Crítica | 22 Milhas

Nascendo como uma nova aposta do diretor Peter Berg e do ator Mark Wahlberg, 22 Milhas apresenta um grupo de forças especiais dos Estados Unidos em uma missão estilo overwatch em busca de um material extremamente tóxico, capaz de gerar inúmeras vítimas e deixar cidades inabitáveis ao redor do mundo. E quem tem a informação preciosa que pode revelar a localização deste material é o informante Li Noor (Iko Uwais), já que ele é a única pessoa com acesso à senha capaz de desbloquear o HD criptografado com esses dados antes que milhares de inocentes sejam expostos ao material.

Mas, como não existe almoço grátis, é claro que o informante não dará a informação de mão beijada. Em troca, ele exige do governo americano asilo nos Estados Unidos após a liberação da senha ao grupo. Com isso, cria-se uma força-tarefa para transportá-lo ao aeroporto, onde ele revelaria a senha e seguiria para sua ida ao país norte-americano, enquanto a busca pelo material tóxico era continuada.

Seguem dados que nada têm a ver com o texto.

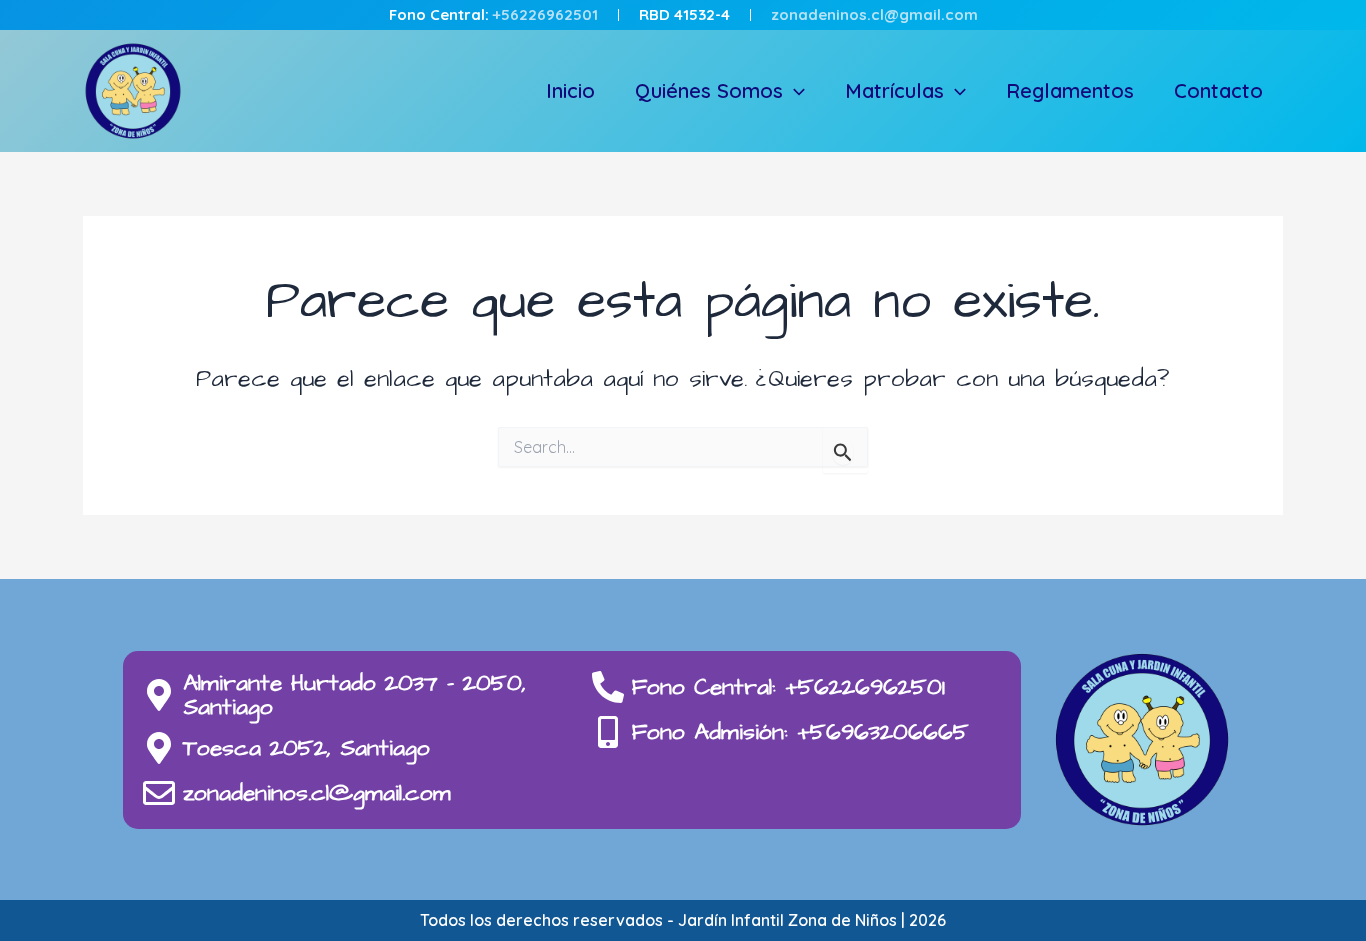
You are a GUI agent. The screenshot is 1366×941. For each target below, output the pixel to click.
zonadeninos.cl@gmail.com (874, 14)
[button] (794, 91)
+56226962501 (545, 14)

Tratando-se de um plano repleto de tática, obviamente não seria uma tarefa simples ou que passaria despercebida. Principalmente pelas autoridades asiáticas (continente onde a trama se passa), que também estão de olho em Li Noor e farão de tudo para impedir o sucesso da missão.

E é a partir de uma trama cheia de histórias paralelas mal elaboradas e uma direção sem rumo que o longa se estabelece. Se a complexidade de cada personagem fosse melhor desenvolvida, talvez 22 Milhas não fosse um caminho tão tortuoso de se acompanhar. O roteiro confuso, unido à montagem cansativa e cheia de cortes, torna o longa exaustivo de assistir. As cenas dos conflitos não trazem nenhuma novidade ao espectador e o destino de alguns dos personagens fica fácil de se desvendar ainda na metade da projeção.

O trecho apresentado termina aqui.